Potential biometric data exposure from ransomware incident prompts law firm notification
Trial lawyers Campbell Conroy & O’Neil has posted a notice of a data privacy incident which may have involved biometric data, after suffering a ransomware attack in February.
In its disclosure, the law firm notes that it cannot confirm whether any personal information was accessed or viewed by the attacker, but that the system contained biometric data, as well as individuals’ names, dates of birth, Social Security and driver’s license numbers, as well as payment card, medical, and health insurance information. Usernames and passwords may also have been exposed in the attack.
Campbell Conroy & O’Neil discovered that it was the target of what it calls “a sophisticated ransomware attack,” blocking access to some files within its system, in late-February, a company representative told Biometric Update in an email. The firm brought in third-party investigators to examine the nature and scope of the attack, and alerted the FBI.
“Campbell has provided notice to individuals whose information was accessed by the unauthorized actor. As an added precaution, the firm is also offering complimentary access to credit monitoring, fraud consultation, and identity theft restoration services to impacted individuals,” the representative writes.
“Campbell Conroy & O’Neil is committed to, and takes very seriously, its responsibility to protect all data entrusted to us. As part of our ongoing commitment to the privacy of information in our care, we are reviewing our existing policies and procedures, and are working to implement additional safeguards to further secure our information systems.
“Campbell Conroy & O’Neil is fully operational and does not anticipate any significant impact to ongoing litigation nor to our representation of our valued clients.”

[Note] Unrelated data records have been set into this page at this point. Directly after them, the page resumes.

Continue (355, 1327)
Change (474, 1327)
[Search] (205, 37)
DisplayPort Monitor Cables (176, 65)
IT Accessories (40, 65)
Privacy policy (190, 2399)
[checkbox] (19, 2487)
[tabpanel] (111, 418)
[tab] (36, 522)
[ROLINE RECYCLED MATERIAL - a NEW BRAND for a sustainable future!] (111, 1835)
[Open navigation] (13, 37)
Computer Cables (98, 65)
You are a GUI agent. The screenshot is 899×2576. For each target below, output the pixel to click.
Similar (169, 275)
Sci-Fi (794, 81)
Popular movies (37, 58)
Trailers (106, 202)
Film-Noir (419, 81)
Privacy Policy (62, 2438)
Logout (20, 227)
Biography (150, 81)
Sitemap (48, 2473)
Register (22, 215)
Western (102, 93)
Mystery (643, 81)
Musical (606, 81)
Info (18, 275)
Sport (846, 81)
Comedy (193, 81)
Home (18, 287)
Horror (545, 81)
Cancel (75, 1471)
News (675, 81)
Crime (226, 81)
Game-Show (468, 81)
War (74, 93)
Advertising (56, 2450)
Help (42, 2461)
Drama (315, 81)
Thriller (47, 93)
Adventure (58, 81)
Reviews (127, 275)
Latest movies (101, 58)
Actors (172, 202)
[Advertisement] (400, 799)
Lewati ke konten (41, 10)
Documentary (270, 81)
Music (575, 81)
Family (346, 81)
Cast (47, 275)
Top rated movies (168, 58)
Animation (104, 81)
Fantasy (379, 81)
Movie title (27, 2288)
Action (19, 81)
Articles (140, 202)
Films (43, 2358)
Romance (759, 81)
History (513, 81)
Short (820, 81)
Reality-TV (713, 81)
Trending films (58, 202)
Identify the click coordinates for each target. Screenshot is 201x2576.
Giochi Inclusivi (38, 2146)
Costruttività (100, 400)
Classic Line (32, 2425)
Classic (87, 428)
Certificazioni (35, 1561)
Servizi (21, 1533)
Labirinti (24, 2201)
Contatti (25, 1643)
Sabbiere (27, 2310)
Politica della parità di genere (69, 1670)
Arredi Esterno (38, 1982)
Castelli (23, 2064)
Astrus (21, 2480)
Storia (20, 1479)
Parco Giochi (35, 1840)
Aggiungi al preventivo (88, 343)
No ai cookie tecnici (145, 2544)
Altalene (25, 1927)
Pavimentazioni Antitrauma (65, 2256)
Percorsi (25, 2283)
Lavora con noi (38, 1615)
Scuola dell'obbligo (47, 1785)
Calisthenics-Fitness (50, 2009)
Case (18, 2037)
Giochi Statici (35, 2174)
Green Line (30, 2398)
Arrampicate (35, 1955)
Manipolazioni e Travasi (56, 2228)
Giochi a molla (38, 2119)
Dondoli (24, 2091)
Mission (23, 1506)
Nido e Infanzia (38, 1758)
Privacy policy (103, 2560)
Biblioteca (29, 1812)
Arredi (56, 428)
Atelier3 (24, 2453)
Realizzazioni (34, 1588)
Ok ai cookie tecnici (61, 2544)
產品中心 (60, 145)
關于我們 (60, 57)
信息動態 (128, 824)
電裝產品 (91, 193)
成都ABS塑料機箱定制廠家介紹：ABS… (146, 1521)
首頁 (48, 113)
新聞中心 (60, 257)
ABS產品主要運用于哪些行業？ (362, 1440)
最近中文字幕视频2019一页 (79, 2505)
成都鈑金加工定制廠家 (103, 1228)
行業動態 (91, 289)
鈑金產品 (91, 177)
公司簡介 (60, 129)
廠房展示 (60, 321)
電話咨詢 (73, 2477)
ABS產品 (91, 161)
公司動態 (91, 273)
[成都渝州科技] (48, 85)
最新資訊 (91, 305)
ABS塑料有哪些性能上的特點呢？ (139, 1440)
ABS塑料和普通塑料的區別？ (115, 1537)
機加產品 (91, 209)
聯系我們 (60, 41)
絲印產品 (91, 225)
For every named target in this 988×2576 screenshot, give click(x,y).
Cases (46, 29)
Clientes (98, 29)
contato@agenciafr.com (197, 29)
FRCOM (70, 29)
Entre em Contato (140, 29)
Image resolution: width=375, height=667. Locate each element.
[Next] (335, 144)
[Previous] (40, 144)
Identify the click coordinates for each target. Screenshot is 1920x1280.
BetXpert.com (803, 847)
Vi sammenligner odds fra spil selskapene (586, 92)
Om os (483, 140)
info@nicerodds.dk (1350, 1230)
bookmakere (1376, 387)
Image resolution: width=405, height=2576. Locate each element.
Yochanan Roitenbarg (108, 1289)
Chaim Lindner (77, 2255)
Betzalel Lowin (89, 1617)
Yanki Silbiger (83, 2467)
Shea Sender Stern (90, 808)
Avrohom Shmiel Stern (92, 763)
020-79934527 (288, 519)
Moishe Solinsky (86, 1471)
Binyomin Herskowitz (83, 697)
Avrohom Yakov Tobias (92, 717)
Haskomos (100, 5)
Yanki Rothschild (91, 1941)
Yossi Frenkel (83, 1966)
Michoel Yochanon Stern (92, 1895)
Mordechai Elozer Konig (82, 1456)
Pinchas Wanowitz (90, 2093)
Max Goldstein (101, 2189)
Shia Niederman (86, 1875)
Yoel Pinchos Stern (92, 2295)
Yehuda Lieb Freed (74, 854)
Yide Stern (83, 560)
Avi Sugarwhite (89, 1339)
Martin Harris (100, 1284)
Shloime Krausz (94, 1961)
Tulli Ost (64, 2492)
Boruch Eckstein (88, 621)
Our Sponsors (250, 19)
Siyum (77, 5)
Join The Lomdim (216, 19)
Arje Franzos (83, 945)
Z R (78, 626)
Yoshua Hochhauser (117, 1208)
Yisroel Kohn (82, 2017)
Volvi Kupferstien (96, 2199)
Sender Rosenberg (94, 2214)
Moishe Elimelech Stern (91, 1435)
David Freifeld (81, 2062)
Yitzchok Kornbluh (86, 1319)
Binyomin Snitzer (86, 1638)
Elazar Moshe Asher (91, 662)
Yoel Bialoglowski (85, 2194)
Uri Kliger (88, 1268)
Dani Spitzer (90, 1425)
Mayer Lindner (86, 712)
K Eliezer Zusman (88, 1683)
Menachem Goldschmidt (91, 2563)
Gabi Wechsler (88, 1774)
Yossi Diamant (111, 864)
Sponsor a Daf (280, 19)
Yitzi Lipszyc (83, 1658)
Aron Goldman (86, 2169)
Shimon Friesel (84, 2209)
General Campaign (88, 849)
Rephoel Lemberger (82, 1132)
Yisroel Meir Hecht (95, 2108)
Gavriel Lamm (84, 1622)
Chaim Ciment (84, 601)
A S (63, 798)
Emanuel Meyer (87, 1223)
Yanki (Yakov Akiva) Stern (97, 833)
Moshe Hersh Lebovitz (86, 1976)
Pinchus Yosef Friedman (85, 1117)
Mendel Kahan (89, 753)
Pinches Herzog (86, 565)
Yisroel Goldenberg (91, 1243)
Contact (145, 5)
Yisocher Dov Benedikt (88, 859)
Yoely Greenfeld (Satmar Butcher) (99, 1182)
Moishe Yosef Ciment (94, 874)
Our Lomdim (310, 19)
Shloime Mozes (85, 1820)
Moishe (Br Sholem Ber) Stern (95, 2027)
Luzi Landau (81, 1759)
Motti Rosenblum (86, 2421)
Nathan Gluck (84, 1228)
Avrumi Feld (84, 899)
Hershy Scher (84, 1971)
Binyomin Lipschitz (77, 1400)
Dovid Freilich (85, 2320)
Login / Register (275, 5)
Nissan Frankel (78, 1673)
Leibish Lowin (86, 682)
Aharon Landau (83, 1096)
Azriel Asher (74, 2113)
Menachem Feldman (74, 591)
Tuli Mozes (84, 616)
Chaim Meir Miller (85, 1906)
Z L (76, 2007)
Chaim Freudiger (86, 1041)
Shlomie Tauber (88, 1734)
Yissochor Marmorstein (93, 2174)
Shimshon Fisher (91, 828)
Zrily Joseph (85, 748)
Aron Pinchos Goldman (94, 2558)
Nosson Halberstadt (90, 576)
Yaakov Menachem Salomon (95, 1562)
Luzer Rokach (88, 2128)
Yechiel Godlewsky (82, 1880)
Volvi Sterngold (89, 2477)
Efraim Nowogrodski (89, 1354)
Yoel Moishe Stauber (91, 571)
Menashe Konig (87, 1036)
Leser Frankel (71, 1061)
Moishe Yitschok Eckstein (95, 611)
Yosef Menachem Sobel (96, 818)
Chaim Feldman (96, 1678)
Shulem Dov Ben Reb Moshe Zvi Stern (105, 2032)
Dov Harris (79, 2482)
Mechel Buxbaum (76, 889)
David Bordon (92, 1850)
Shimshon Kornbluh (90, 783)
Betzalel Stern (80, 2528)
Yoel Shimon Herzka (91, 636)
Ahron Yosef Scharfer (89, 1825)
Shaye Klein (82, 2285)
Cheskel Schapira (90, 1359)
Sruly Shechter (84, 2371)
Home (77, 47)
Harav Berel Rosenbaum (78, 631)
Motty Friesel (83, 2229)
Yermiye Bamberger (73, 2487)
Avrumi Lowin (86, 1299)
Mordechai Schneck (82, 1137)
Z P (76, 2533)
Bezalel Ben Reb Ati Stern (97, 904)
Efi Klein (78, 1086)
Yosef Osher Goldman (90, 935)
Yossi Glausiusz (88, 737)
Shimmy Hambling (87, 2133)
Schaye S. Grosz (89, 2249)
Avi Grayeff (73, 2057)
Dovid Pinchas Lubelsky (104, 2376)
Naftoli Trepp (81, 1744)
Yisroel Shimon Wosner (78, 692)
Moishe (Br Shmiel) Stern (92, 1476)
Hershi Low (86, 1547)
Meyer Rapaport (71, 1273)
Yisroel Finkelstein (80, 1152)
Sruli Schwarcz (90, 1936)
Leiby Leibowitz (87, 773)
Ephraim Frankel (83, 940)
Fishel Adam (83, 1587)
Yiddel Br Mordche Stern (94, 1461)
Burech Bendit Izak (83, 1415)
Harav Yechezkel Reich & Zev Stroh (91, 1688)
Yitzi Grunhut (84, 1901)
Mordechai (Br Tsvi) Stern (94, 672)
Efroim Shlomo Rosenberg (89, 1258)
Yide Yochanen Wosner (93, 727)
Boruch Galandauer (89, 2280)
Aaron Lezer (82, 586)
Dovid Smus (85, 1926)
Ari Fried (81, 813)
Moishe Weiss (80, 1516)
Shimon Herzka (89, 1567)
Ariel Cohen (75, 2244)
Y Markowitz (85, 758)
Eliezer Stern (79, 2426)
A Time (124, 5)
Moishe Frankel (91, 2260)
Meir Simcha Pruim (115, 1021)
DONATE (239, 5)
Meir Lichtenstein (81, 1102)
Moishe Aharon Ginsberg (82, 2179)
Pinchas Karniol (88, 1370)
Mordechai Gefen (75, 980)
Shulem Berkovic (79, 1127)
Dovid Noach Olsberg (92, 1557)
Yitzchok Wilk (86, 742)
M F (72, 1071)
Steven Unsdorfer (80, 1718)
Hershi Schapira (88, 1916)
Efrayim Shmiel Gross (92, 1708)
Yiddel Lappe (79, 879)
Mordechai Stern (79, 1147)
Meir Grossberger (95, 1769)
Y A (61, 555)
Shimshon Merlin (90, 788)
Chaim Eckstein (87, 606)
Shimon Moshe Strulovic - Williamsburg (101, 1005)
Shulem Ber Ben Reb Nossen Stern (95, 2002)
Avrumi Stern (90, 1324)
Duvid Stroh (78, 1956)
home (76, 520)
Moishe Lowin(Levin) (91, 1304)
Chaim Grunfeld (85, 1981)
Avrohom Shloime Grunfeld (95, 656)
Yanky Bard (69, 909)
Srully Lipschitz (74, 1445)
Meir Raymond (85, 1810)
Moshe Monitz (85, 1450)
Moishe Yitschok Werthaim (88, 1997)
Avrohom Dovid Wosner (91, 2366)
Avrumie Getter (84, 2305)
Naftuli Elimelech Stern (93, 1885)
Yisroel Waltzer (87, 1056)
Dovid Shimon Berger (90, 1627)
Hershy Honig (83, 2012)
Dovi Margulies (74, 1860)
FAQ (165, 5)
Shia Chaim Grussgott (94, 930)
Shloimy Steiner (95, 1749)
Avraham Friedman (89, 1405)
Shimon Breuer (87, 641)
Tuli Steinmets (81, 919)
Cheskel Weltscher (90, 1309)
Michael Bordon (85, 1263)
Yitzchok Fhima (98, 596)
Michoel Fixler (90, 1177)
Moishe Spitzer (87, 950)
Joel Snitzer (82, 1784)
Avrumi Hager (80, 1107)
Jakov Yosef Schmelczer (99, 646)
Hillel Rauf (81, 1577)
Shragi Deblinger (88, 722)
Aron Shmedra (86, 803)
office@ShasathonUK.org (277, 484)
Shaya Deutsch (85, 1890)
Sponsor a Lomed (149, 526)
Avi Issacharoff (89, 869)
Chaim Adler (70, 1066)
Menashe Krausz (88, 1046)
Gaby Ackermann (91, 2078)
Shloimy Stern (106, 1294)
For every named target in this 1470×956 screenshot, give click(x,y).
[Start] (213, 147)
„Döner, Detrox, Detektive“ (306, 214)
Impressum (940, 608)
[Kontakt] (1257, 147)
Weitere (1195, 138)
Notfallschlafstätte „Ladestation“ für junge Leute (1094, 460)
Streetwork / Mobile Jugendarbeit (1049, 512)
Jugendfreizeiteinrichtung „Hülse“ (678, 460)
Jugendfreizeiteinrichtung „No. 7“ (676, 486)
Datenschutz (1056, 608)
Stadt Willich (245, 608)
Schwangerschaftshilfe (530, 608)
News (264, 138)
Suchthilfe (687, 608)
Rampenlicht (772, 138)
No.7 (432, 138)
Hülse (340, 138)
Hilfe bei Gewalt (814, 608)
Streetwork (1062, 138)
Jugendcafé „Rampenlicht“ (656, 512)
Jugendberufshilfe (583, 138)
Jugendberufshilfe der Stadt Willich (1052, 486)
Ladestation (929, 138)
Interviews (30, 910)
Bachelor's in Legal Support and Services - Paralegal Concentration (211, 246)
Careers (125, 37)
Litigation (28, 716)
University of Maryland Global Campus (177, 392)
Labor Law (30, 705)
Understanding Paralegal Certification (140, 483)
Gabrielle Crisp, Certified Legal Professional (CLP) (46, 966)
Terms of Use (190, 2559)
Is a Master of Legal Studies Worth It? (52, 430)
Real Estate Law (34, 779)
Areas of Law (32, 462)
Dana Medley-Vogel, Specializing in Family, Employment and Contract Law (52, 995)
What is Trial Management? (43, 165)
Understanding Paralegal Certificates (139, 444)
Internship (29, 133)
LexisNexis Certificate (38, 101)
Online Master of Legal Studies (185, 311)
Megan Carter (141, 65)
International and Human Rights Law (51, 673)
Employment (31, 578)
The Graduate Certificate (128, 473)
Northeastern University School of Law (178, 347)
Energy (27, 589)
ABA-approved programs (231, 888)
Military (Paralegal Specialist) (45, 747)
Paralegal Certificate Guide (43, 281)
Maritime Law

The firm did not directly address a question about the nature of biometric data which may have been exposed.
Clients of the firm include numerous global enterprises in the automotive, aviation, consumer, insurance, pharmaceutical and transportation sectors, and Fortune 500 companies make up more than half of its cases, according to the firm’s website.
Acuity Market Intelligence Principal Analyst and Chief Strategist Maxine Most asked when the insurance industry will react to the liability concerns around biometric data collection earlier this week on Twitter. She notes the potential market opportunity for anonymous and one-time biometrics. Anonybit Founder and CEO Frances Zelazny, who explained her company’s idea for eliminating the need for businesses to store databases of biometrics to Biometric Update earlier this year, chimed in in support of lower rates for companies using privacy by design frameworks.